Miércoles, 22 Marzo 2017

Oil dips as US inventories rise

Rising US output continues to undermine Opec output cuts.
UPSTREAMONLINE.COM

REUTERS

Oil prices dipped on Wednesday as rising crude stocks in the US underscored an ongoing global fuel supply overhang despite an Opec-led effort to cut output.
 
Prices for front-month Brent crude futures, the international benchmark for oil, were at $50.89 per barrel early on Wednesday, down 7 cents from their last close.
 
US West Texas Intermediate crude futures were down 10 cents at $48.14 a barrel.
 
"Crude oil prices fell as concerns over rising US inventories resurfaced," ANZ bank said on Wednesday.
 
US crude inventories climbed by 4.5 million barrels in the week to 17 March to 533.6 million, the American Petroleum Institute (API) said late on Tuesday.
 
"The American Petroleum Institutes' crude inventories stuck the knife into crude overnight, coming in at a 4.5 million barrel increase against an expected increase of 2.8 million barrels," said Jeffrey Halley, senior market analyst at futures brokerage OANDA in Singapore.
 
"If the API stuck the knife in, tonight's EIA Crude Inventory figures may twist it.
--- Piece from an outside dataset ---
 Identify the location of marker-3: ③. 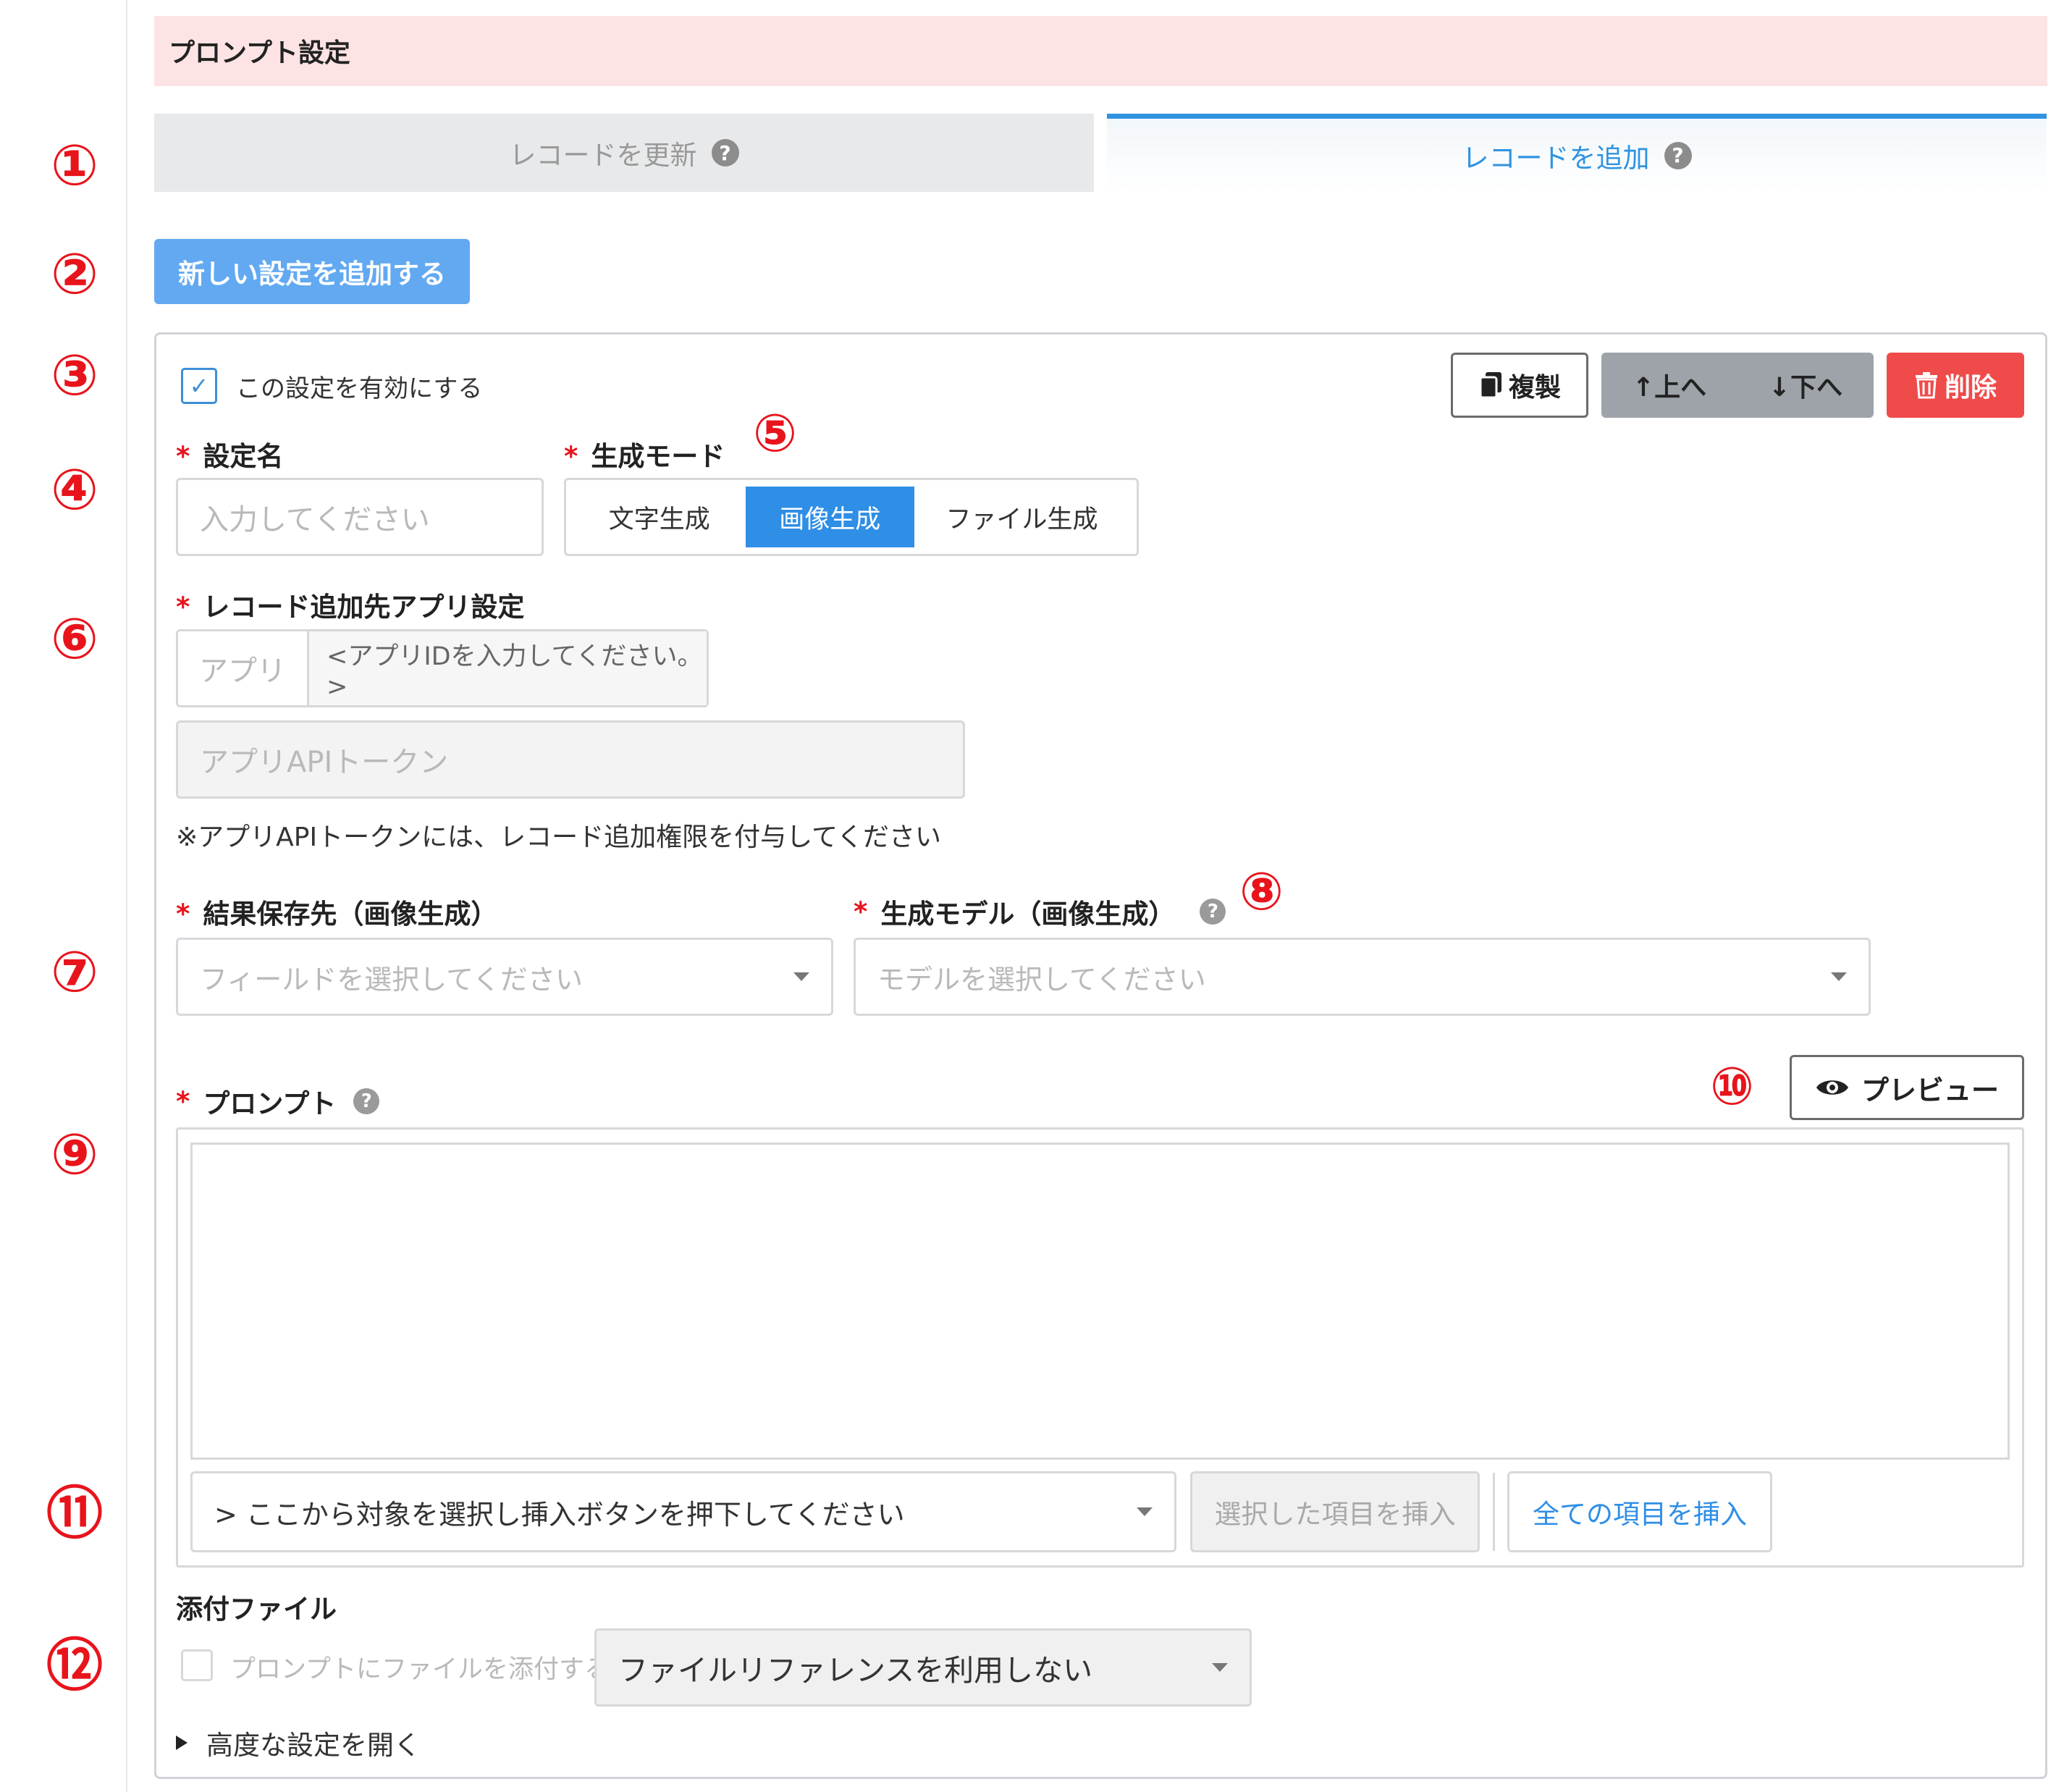
(74, 376).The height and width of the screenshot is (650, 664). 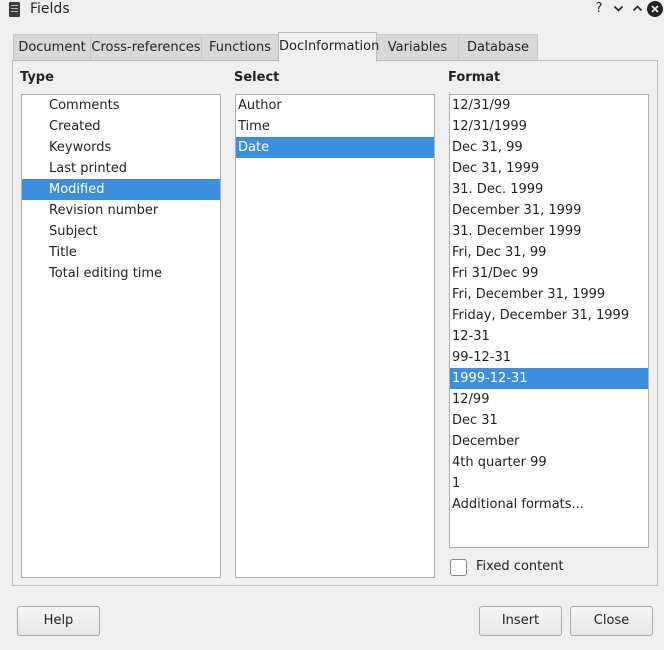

A blowout above the 2.1 million barrel increase expected, may well torpedo oil below the waterline," he added.
 
Official US Energy Information Administration (EIA) oil storage data is due on Wednesday.
 
The bloated storage comes as US oil production has risen over 8% since mid-2016 to more than 9.1 million barrels per day, levels comparable to late 2014, when the oil market slump started.
 
Rising production in the US and elsewhere, and bloated inventories, are undermining efforts led by Opec to cut output and prop up prices.
 
"2017-19 is likely to see the largest increase in mega projects production in history," Goldman Sachs said in a note to clients on Tuesday.
 
"Led by US shale, (this) could create a material oversupply in 2018-19. As Opec prepares for its 25 May meeting, it is likely to weigh the relative benefit of stability (extend the cut) versus the risk of long-term (market) share loss," the bank added.